EXERCISE BRIEF: The required output is the exact run of lines from the one bearing "You are a GUI" through the final line of the listing below, with the pictures removed.
####
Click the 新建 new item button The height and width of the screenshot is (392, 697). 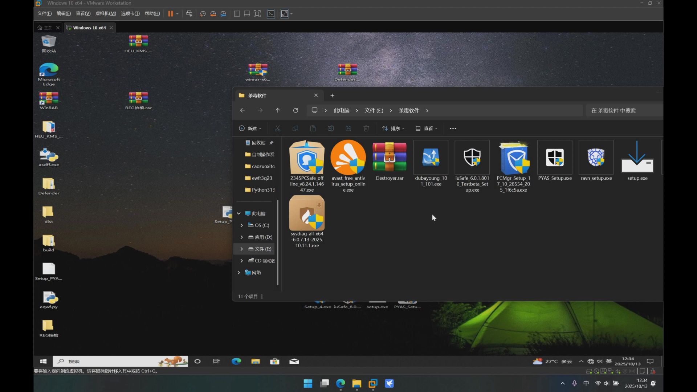[250, 128]
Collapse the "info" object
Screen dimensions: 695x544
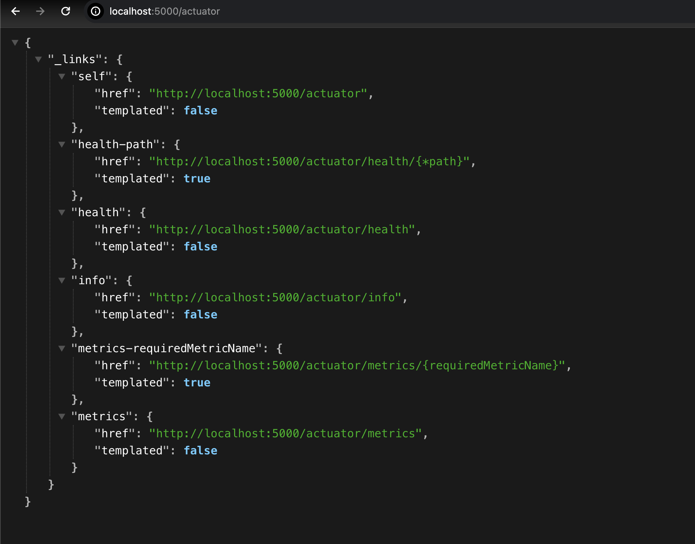(62, 280)
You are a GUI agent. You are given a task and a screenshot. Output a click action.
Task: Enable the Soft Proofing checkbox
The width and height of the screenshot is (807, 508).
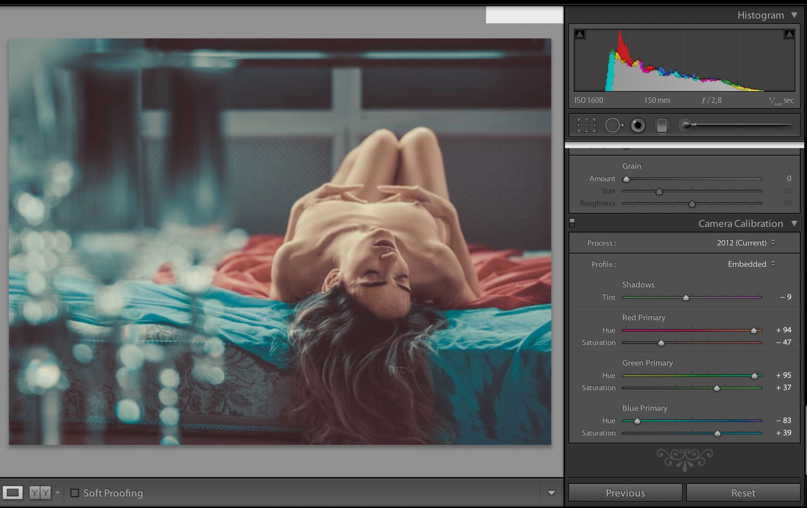(74, 493)
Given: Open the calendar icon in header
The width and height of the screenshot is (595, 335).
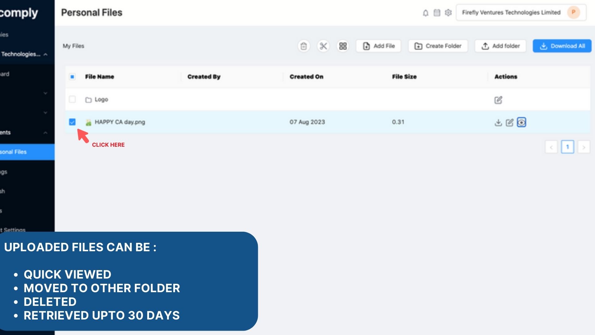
####
RESPONSE:
You are a GUI agent. You are given a task and a screenshot. Output a click action.
Task: Enable the Soft Proofing checkbox
The width and height of the screenshot is (807, 508).
(74, 493)
Given: Open the calendar icon in header
The width and height of the screenshot is (595, 335).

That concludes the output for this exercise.